Tuesday, November 13, 2012

Elements of Design: Technology

The last few times I've sat down to work on the game, I've been wrangling the same problem. I set my protagonists next to one another . . .

It was very gracious of them to pose for this shot.

 . . . push a couple buttons . . .

up up down down left right left right b a start
 . . . and watch as the girl drifts off the top of the level, never to be seen again.


The sense of abandonment is sobering but not exactly what was intended
Now, this is not ENTIRELY inconsistent with the behavior I'm going for, but it's still something of a problem.  If you are the sort of person who has messed with code in a game context or otherwise, you probably know about putting on your Code Gloves (like gardening gloves but smellier) and getting mussy up to your elbow in brackets and semicolons. It's fun and rewarding when you find an elegant solution to a problem, but as one concern starts to dominate your time you can begin to panic at the amount of resources you're pouring into solving a problem you never considered might exist.

One of the major differences between my esteemed co-developer and myself is that if I could magic the game and physics and behavior into existence with a nod of my head, without any of the mucking about in Javascript, I would do so. My partner wouldn't have it so; to him, the code itself is something beautiful and a lovely process, and on days when it's going right I can be impressed by our accomplishments too - but on other days, I wish I were making a board game. Whichever pole you gravitate towards - and if you're a dev, you probably bounce between them - your game is going to be supported by some kind of technology, so I want to examine some of the considerations of technology. Since I'm mainly interested in video games, I'll be talking mostly about code, but remember that your "technology" could just as easily be a board, or some cards, or a stack of books and some dice.

One of the things that's really cool about code is that it is one of the most tactile, controllable aspects of a game's design. In a medium that's really fuzzy and lacks a lot of precision or definition, this is an advantage we should cling to for dear life. Like the art, or the balance, or the story, code can be tweaked, code can bloat, code can be missing crucial elements or weighed down with unnecessary elements. The advantage is that code is more strict than the other parts of the game. If you're doing something critically wrong with your script, it won't compile, and you will know immediately; if you're doing something critically wrong with your art, it'll suck, and you probably won't know why or how to fix it for awhile. When you are rightfully kicking yourself in the head for the typo during the villain's grand speech just before the final confrontation, you will wish that the person typing your story up could be as strict as your compiler. Your code can still suffer from vagueness or lack of clarity, and can still have corner-cases you can't always see, but its representation is at least concrete and responsive.

Semicolons are the lucky ones. It's null pointers you must beware.

Technology, of course, offers a lot of limitations. You can't do better than the system you're working on or the tools you're using for implementation. For our own game, we're more limited right now by what we don't know how to do than what our computers or Unity can pull off, but think about the kinds of experiences that weren't possible until recently.

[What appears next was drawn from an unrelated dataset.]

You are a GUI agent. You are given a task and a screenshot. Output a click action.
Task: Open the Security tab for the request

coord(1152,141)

Would Minecraft have been doable before it was possible to generate worlds of that magnitude? Could we have the experience of World of Warcraft before the infrastructure existed to support so many characters in the same world? Still, I'm going to assume the majority of my audience is limited not by the available technology, but by their ability to use it - in terms of time, resources, skill, etc. If I were a master of Unity and Illustrator and Blender my game would be a lot prettier, but since I'm not, we make do; maybe our game could be using more of the available technology, or using it more efficiently, but we have to work with the skills we have.

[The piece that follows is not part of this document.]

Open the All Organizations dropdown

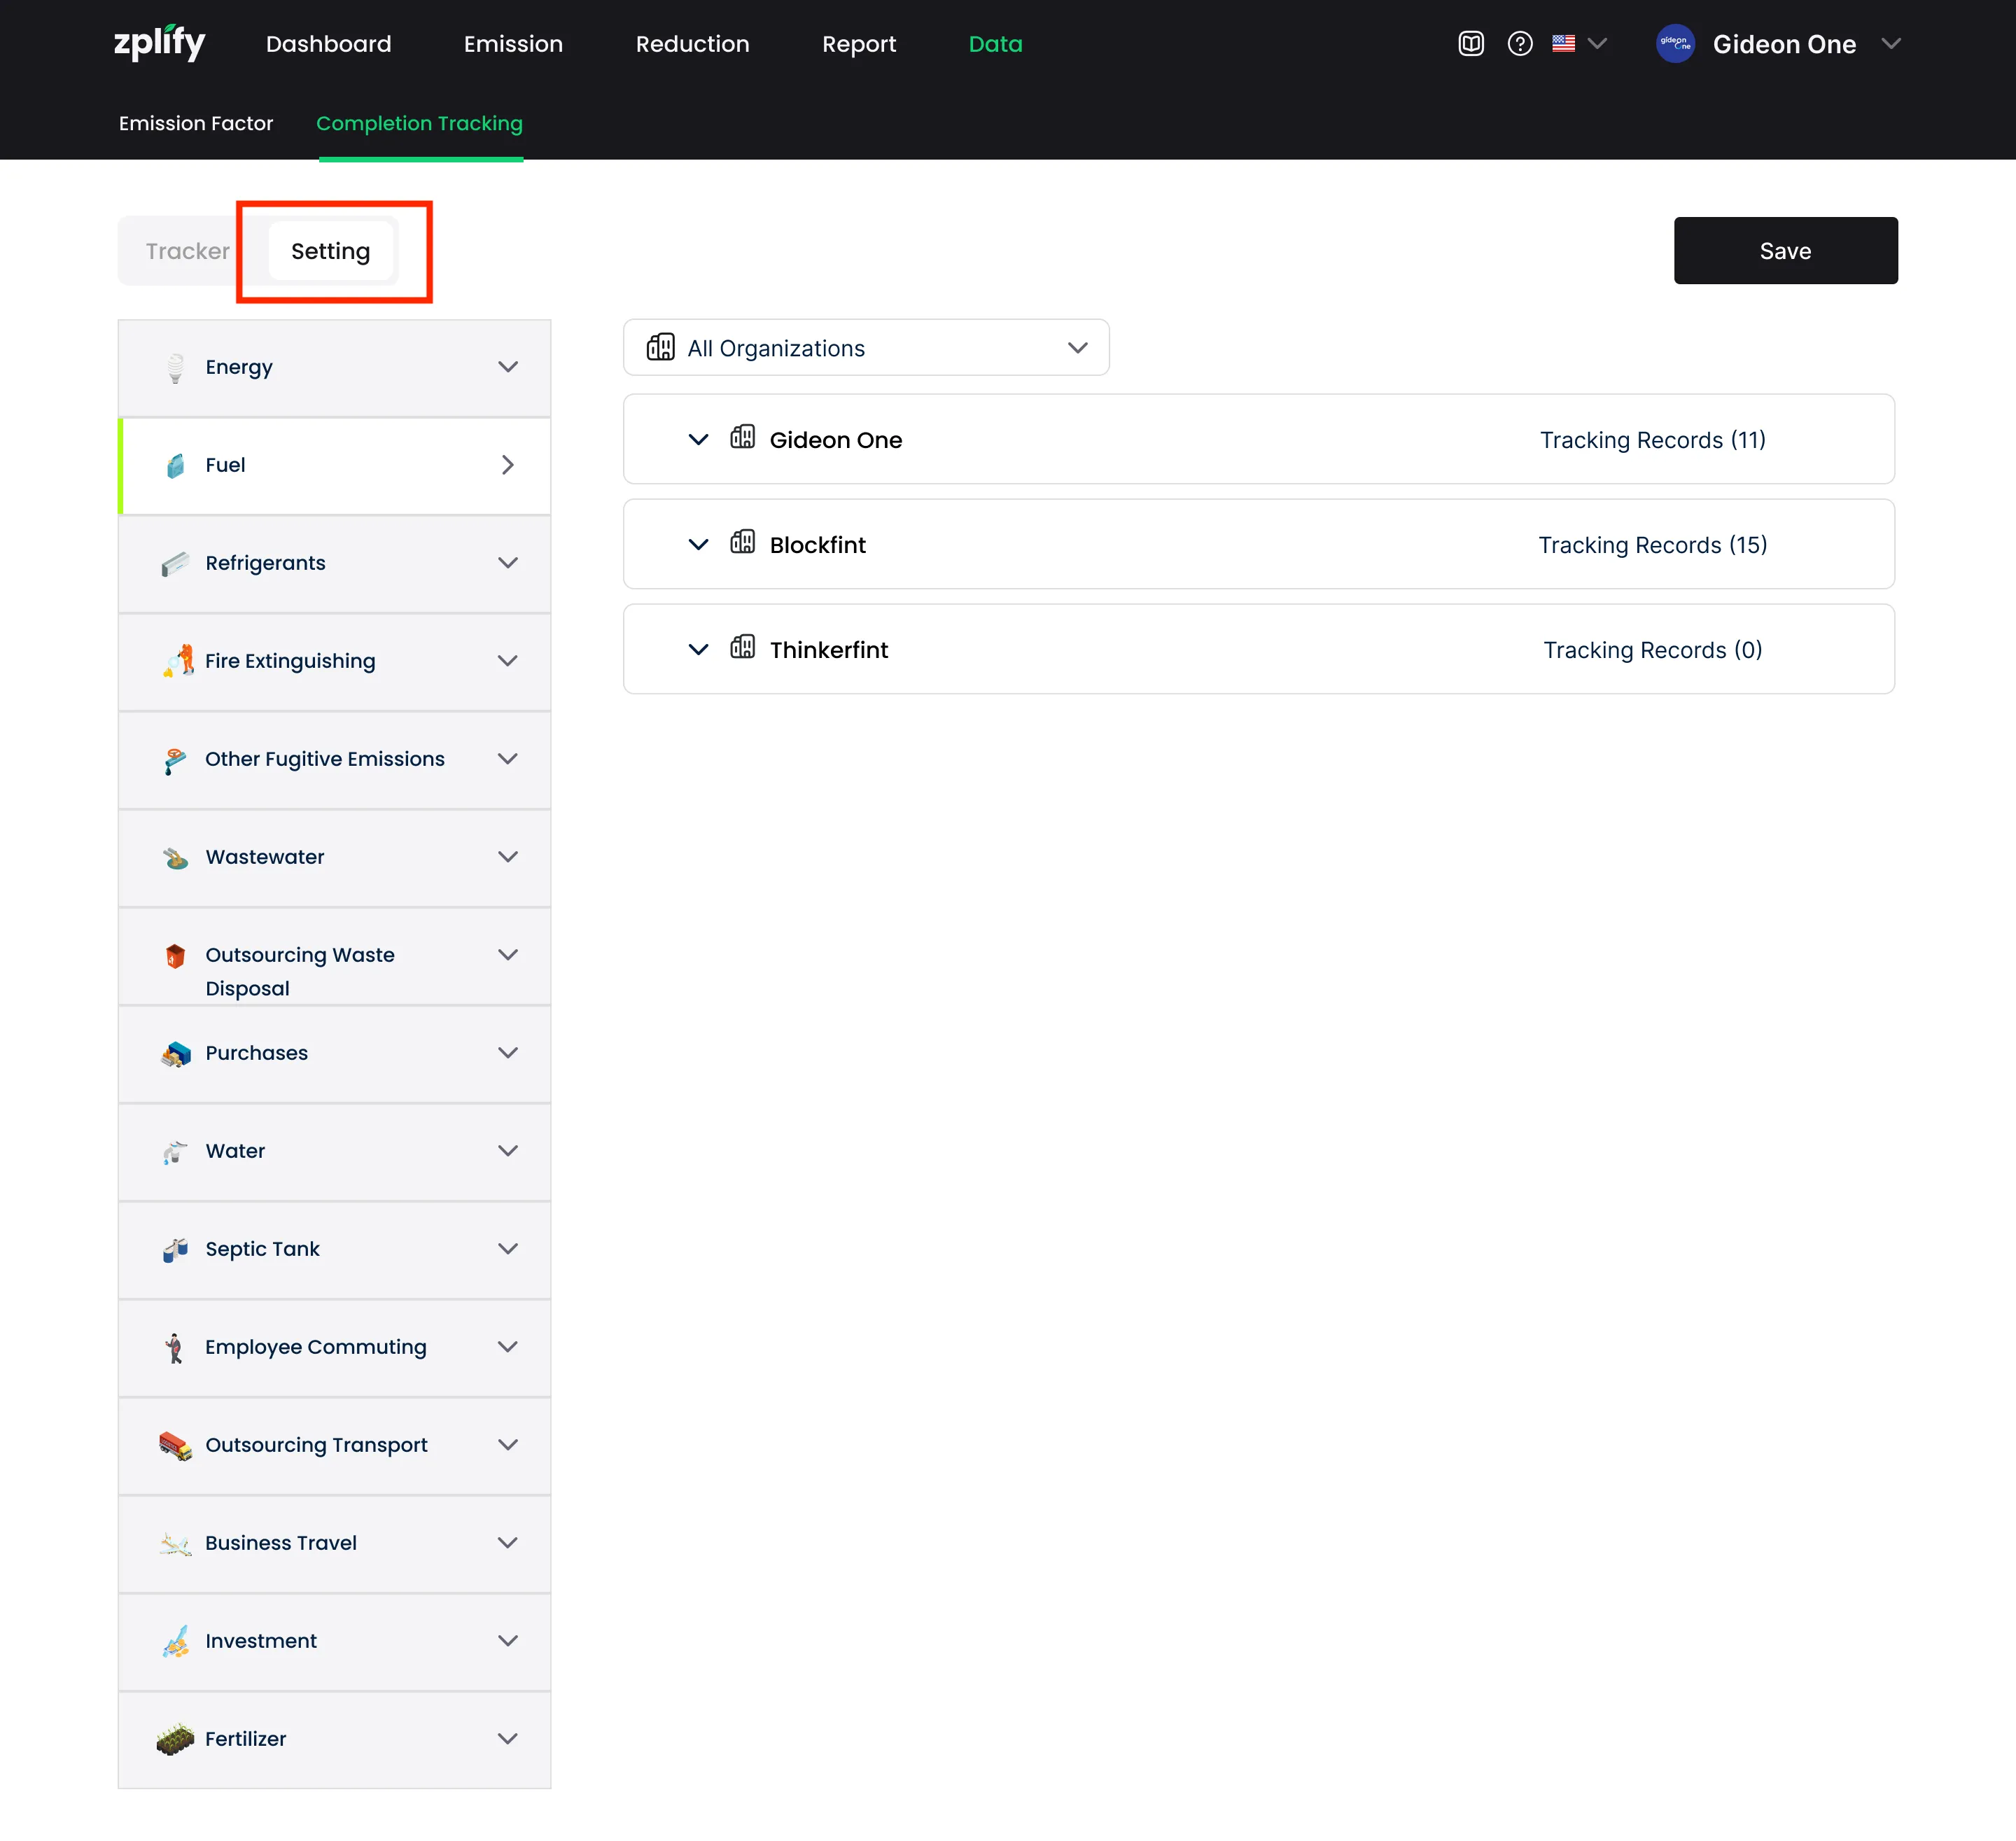click(x=866, y=348)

Sometimes, though, that isn't a bad thing. Part of what appealed to us about a shadow puppet-style game is that it was within our abilities. Our characters can look pretty static, and have simple animations, and still adhere to the aesthetic. It can even be charming. Similarly, though I'm certain there was no lack of skill that limited Mike Bithell to rectangular characters and platforms in Thomas Was Alone, the simplest uses of Unity suggest those kinds of shapes; starting with very basic uses of technology and using that as a stylistic theme helps direct the art of the game. Benjamin Rivers of Home imposed similar limitations on himself, to the betterment of the game. Pushing technology to its limits can produce something really wonderful if your vision is well-planned out, provided that vision isn't visibly handicapped by its execution. But when a game is visibly aware of its technology, and plays on the limitations of that technology in an elegant way, it can serve to unify the experience, as Thomas Was Alone demonstrated so successfully. If your technology doesn't get in your way, that's good; but careful understanding of it is what makes it not just an enabler of your game, but an active agent working towards whatever single purpose unites the disparate elements of your game.

Thinking about technology in this way gives us some interesting lenses for examining games. Is this game making full use of its technology? Is it handicapped by its technology? Is it playing off the strengths and limitations of that technology to achieve its purpose? Looking at technology is a way of examining our tools, and deciding whether those tools are sufficient for our vision, and whether we are using them in a way that makes our game as beautiful as it can be.